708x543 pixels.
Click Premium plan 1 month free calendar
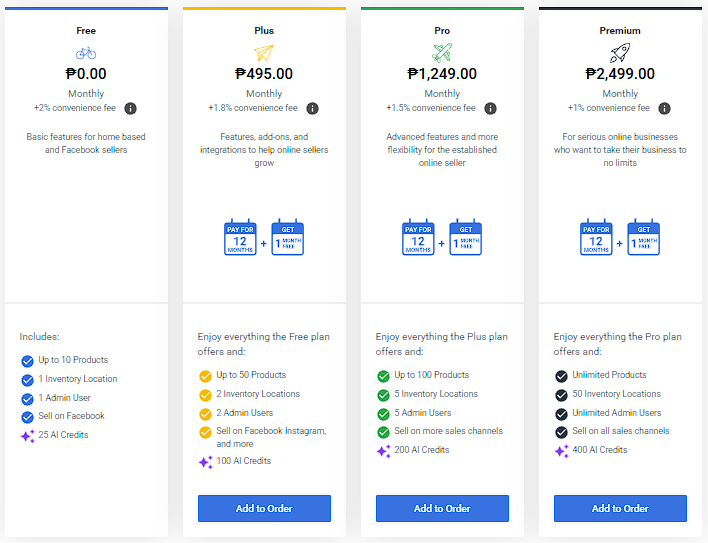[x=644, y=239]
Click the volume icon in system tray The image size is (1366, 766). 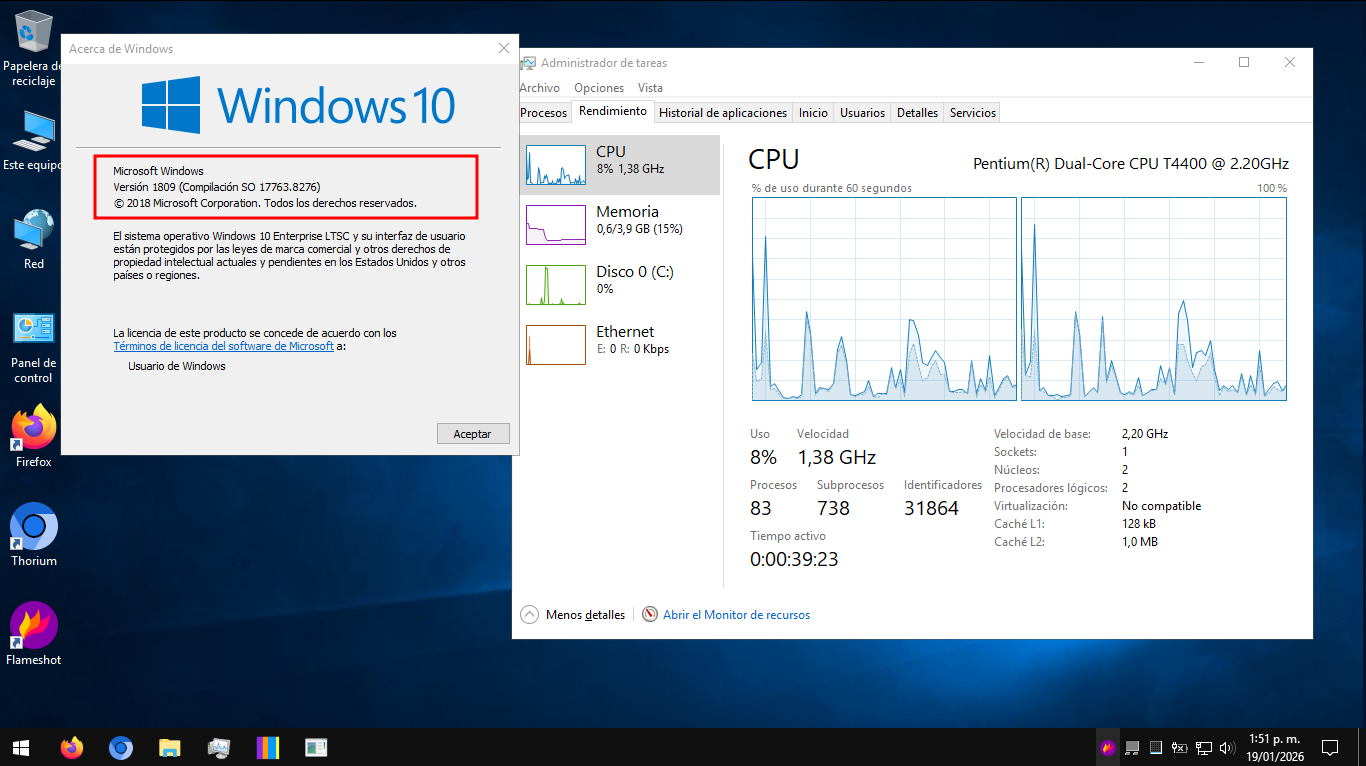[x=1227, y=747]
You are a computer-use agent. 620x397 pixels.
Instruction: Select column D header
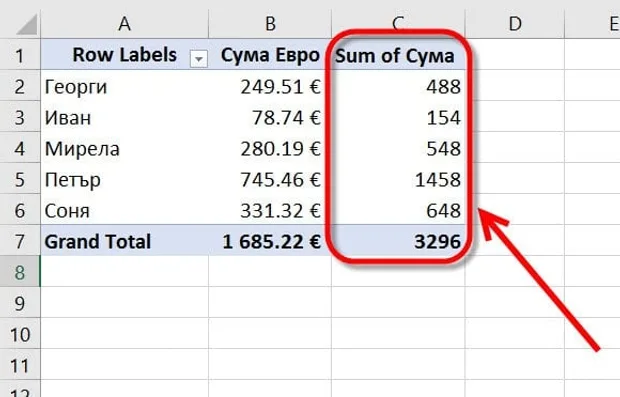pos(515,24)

________________________________________

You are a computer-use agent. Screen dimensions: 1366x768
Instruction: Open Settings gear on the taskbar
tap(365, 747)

________________________________________

** Task to carry out **
Copy the records word for word, from the line containing "You are a computer-use agent. 620x397 pixels." through the line containing "pos(515,24)", including both of those lines. Leave out the pictures.

** Response to the task **
You are a computer-use agent. 620x397 pixels.
Instruction: Select column D header
pos(515,24)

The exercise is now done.